Sex, race, class: Forever Barbie takes on all the gritty details. There are scads of endnotes and quotes throughout the text, but the work reads comfortably: the research doesn’t get in the way for a second.
The first glimpse I had of Kathryn Kuitenbrouwer’s first novel (her second published work, following the collection Way Up) was the paperback from Goose Lane, which I borrowed from the Guelph Public Library. The number of times that I’ve returned library books unread is embarrassing to contemplate, but I had to find another copy of The Nettle Spinner after I finished All the Broken Things, one of my favourite books last year (published by Random House).
The press release about their birthday reminded me of many Goose Lane favourites, but I was caught in the swell of the season when their anniversary was announced, so the catalogue was tucked in with a stack of magazines, and I just discovered it there (along with many back issues of “The Walrus” from a previous year which I have recently enjoyed as well).
Later last year, however, even though I wasn’t talking about Goose Lane’s bithday, I was enjoying many of their publications (Ian Weir’s Will Starling, Margaret Sweatman’s Mr. Jones, Theresa Kishkan’s Mnemonic, Tamai Kobayashi’s Prairie Ostrich, Debra Komar’s The Lynching of Peter Wheeler, and Running the Whale’s Back, a collection of stories about faith and doubt edited by Andrew Atkinson and Mark Harris.
Just a few weeks ago, I read Mark Anthony Jarman’s Knife Party at the Hotel Europa, Peter Nowak’s Humans 3.0 and the anthology of love letters by Canadian poets, Where the Nights are Twice as Long, which was edited by David Eso and Jeanette Lynes.
And this summer the family has been leafing through their series of art books (Jack Chambers, Alex Colville, Emily Carr, and Iain Baxter&), enjoying them on the back porch, at leisure while the sparrows and squirrels peck and flit and beg and hoard.
Earlier this month, I finished reading Pauline Holdstock’s The Hunter and the Wild Girl, which is one of CBC’s 15 must-reads for this autumn. It is wondrous.

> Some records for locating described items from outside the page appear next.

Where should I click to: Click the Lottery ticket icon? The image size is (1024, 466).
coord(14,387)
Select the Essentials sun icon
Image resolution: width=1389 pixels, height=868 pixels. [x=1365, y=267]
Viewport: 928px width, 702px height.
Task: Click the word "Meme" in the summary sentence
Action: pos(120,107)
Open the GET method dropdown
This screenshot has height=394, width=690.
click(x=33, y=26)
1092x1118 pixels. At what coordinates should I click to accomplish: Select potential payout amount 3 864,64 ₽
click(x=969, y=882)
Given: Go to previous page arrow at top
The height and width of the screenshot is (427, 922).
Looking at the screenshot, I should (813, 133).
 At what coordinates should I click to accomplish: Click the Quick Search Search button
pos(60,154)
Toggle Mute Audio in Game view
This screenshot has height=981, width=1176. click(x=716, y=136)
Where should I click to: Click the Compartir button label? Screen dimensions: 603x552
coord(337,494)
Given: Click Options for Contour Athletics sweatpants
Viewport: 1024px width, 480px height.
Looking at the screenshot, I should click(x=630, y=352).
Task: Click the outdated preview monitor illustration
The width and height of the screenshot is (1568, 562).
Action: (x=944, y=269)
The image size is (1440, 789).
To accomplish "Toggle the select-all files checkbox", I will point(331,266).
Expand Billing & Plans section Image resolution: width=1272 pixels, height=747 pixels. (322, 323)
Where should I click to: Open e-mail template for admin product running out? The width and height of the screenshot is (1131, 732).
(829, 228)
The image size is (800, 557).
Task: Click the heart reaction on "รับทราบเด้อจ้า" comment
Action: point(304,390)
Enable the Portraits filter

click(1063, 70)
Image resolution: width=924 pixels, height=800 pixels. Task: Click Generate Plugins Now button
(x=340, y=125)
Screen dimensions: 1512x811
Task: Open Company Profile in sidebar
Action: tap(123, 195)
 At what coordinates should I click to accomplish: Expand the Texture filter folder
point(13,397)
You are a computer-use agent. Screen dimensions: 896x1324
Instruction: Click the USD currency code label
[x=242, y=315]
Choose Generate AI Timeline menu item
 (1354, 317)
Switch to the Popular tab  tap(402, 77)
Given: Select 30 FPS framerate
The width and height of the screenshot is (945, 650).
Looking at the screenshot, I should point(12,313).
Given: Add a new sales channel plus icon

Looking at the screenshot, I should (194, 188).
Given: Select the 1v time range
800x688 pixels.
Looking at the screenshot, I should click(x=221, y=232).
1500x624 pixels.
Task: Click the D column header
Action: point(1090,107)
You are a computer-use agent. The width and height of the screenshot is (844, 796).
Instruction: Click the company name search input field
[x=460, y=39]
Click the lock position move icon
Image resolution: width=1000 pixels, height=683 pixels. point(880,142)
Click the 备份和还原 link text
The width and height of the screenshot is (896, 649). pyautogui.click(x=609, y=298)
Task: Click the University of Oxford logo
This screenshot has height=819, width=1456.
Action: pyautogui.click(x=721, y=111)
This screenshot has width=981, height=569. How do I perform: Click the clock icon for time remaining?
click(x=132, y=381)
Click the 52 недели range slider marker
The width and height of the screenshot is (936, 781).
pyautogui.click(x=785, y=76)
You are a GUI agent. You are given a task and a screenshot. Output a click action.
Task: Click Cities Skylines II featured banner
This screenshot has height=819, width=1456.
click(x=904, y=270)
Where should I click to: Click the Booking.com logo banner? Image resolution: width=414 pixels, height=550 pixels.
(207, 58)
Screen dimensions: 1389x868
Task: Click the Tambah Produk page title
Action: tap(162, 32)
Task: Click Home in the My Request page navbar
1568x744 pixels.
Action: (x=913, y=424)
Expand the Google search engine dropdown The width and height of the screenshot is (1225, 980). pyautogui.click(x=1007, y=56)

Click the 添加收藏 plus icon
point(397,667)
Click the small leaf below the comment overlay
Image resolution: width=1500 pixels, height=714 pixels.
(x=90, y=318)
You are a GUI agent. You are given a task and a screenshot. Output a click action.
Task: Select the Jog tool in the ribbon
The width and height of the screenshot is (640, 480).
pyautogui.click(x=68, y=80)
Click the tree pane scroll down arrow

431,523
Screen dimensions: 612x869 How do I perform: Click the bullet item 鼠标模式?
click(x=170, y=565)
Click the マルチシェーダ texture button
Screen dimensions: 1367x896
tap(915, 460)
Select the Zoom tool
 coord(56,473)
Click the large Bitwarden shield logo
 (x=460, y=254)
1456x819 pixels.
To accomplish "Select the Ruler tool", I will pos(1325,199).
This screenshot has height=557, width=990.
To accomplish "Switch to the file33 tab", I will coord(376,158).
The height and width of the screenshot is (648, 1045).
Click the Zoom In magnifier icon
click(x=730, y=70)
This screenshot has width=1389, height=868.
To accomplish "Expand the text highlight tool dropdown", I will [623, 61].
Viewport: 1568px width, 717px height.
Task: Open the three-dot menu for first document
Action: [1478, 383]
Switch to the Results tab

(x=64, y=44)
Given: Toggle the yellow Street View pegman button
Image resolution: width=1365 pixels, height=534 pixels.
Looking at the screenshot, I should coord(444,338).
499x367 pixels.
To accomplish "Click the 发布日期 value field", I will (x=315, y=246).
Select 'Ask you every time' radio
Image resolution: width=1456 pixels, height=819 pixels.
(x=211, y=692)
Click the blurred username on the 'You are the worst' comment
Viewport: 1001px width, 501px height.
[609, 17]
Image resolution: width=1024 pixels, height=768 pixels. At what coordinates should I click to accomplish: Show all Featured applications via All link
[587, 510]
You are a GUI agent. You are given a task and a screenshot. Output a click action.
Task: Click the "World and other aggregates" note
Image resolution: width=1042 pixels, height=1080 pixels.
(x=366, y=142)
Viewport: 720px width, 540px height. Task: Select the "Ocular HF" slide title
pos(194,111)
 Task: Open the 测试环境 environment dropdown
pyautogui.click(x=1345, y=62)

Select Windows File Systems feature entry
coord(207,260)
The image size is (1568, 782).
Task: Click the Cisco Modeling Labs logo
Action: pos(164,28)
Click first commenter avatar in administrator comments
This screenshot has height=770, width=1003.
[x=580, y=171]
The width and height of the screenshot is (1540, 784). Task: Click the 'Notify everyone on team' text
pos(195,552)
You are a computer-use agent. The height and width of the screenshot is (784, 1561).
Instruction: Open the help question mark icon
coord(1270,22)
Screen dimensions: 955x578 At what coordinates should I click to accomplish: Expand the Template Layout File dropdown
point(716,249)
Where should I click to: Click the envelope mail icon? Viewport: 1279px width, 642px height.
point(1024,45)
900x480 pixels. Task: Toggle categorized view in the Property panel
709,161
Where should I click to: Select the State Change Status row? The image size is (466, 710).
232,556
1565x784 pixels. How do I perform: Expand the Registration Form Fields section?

At first, I avoided all but the last paragraph of the cover, which states: “Holdstock spins an unforgettable tale that affirms the persistance of life, the power of human connection, and the fundamental urge to be free.”
Okay, I could not miss Charlotte Gill’s blurb on the front cover (and because I loved her Ladykiller, the blurb enticed me), but I aimed to finish before any spoilers could reach me.
Back in 2012, I realized that although I thought I was supporting independent publishers, the bulk of my reading was from mainstream presses. And, hey, they’ve got great stuff, too. This shouldn’t have to be an either-or situation. And every single reader will want to balance things in their own way.
Since then, I have read more books by small and indie publishers in each year, and as you can tell, there are still plenty of Goose Lane books in my stacks too.
Here’s to many more birthdays, for many more indie publishers, in the years to come!
Do you have an indie-press read in your current stack? Or one lined up?